Chris also has a good saying to remind athletes that adaptation takes time. He says “Slow down. Where’s the fire?” Adaptations from training can take weeks or months of consistent work. Gains don’t come linearly. You may see next to no progress for a while and then all of a sudden your strength seems to go through the roof all of a sudden or you pick up a skill you had been working on for a long time. It is like something just clicks. Sometimes you just have to be patient.
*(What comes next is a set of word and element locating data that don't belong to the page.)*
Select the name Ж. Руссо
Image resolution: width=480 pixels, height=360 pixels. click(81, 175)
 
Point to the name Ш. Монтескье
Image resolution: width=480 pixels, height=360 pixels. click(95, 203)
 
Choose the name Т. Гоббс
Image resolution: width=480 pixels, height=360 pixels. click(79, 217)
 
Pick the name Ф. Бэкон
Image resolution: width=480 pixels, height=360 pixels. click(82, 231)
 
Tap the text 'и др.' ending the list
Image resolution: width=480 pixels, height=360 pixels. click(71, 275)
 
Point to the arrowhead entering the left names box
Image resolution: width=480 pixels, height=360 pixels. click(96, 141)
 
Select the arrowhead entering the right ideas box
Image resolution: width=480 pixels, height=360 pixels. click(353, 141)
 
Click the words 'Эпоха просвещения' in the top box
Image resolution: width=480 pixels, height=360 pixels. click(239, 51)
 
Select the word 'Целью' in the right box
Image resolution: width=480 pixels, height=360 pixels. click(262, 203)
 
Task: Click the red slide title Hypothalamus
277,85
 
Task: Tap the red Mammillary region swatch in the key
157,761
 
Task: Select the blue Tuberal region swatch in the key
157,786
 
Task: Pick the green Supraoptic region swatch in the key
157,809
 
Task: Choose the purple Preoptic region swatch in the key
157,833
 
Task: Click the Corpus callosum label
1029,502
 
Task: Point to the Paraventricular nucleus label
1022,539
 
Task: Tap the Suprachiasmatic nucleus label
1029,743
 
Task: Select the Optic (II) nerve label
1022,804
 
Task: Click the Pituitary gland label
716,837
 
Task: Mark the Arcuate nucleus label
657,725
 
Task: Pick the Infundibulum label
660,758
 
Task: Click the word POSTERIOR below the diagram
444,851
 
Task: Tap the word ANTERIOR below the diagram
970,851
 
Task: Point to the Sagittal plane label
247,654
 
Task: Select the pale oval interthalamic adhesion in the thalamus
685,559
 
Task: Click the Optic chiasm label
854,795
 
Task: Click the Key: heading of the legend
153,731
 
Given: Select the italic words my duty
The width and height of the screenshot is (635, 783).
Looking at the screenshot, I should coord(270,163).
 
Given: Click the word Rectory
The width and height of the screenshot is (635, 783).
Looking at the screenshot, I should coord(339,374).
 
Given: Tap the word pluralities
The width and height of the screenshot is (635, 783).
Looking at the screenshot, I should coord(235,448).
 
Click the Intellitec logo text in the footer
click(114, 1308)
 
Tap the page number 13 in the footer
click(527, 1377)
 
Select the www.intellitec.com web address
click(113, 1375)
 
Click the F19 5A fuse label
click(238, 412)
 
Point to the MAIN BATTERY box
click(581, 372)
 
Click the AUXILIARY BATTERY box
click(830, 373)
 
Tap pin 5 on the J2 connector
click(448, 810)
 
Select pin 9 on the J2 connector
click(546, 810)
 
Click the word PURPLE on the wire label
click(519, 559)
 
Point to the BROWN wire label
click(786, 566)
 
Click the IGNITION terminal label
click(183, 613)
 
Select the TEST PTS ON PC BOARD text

If you rush you increase your risk of injury. You want to coax the body into building strength or muscle mass not force it. So from one workout to the next we may only increase the load by 1kg but it doesn’t matter you are still adapting and making your way towards your goal. By doing this consistently you can maintain technique and eventually you will have increased the load significantly. If you add 5kg to the bar each workout it will not take very long before you are grinding reps, hitting a plateau, and injuring yourself.
Ed Coan spoke of this at great length in a seminar when talking about longevity in powerlifting. It also applies to other sports. Basically what he said was you can have a long career through making gradual progress from session to session and comp to comp or you can go crazy, train 3 times a day, get really quick results, but only have a short career because you have ruined your body and can’t do your sport anymore.